• Exercise brief:
Retype, exactly as they appear below, the lines between the line holding "Instruction: Click right" and the line holding "The width and height of the screenshot is (930, 550).", both ends included.

• Stored items:
++++++++++

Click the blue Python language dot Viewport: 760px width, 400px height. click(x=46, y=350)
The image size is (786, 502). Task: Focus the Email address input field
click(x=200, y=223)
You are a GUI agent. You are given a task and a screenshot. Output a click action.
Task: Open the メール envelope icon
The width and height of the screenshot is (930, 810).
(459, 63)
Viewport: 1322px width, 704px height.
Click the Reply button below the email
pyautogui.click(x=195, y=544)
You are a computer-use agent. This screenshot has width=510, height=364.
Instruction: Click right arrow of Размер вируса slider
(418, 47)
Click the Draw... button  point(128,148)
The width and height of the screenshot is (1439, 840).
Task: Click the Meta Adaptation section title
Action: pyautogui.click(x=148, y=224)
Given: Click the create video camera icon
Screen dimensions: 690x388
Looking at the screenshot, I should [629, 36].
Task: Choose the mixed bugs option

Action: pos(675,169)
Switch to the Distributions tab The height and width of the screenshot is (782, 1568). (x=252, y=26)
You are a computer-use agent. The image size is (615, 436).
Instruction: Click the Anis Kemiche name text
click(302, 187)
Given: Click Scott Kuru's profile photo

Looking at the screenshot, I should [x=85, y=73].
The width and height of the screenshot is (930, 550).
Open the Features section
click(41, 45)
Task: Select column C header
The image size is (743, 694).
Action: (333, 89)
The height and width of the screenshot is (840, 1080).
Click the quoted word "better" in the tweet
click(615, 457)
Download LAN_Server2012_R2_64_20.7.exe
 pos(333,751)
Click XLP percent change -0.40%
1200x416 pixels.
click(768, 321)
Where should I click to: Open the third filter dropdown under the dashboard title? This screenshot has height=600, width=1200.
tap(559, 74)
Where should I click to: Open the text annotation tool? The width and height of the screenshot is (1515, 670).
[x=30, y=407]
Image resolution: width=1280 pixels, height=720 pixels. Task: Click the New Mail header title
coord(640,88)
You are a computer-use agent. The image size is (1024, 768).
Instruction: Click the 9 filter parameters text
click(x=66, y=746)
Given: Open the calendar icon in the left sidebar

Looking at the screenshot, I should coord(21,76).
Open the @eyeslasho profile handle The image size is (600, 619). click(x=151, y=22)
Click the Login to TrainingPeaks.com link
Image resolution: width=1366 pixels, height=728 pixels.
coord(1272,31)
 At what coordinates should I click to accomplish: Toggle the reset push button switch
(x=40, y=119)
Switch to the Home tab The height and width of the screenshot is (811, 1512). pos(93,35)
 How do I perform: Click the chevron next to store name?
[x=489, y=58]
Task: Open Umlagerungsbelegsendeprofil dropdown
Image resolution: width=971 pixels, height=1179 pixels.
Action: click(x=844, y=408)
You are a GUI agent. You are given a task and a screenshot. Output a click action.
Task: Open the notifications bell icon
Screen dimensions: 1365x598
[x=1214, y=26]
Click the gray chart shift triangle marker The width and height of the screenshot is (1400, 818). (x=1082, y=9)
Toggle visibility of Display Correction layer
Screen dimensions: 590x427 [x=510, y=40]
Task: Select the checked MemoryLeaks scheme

++++++++++

• Exercise response:
Instruction: Click right arrow of Размер вируса slider
(418, 47)
Click the Draw... button  point(128,148)
The width and height of the screenshot is (1439, 840).
Task: Click the Meta Adaptation section title
Action: pyautogui.click(x=148, y=224)
Given: Click the create video camera icon
Screen dimensions: 690x388
Looking at the screenshot, I should [629, 36].
Task: Choose the mixed bugs option

Action: pos(675,169)
Switch to the Distributions tab The height and width of the screenshot is (782, 1568). (x=252, y=26)
You are a computer-use agent. The image size is (615, 436).
Instruction: Click the Anis Kemiche name text
click(302, 187)
Given: Click Scott Kuru's profile photo

Looking at the screenshot, I should [x=85, y=73].
The width and height of the screenshot is (930, 550).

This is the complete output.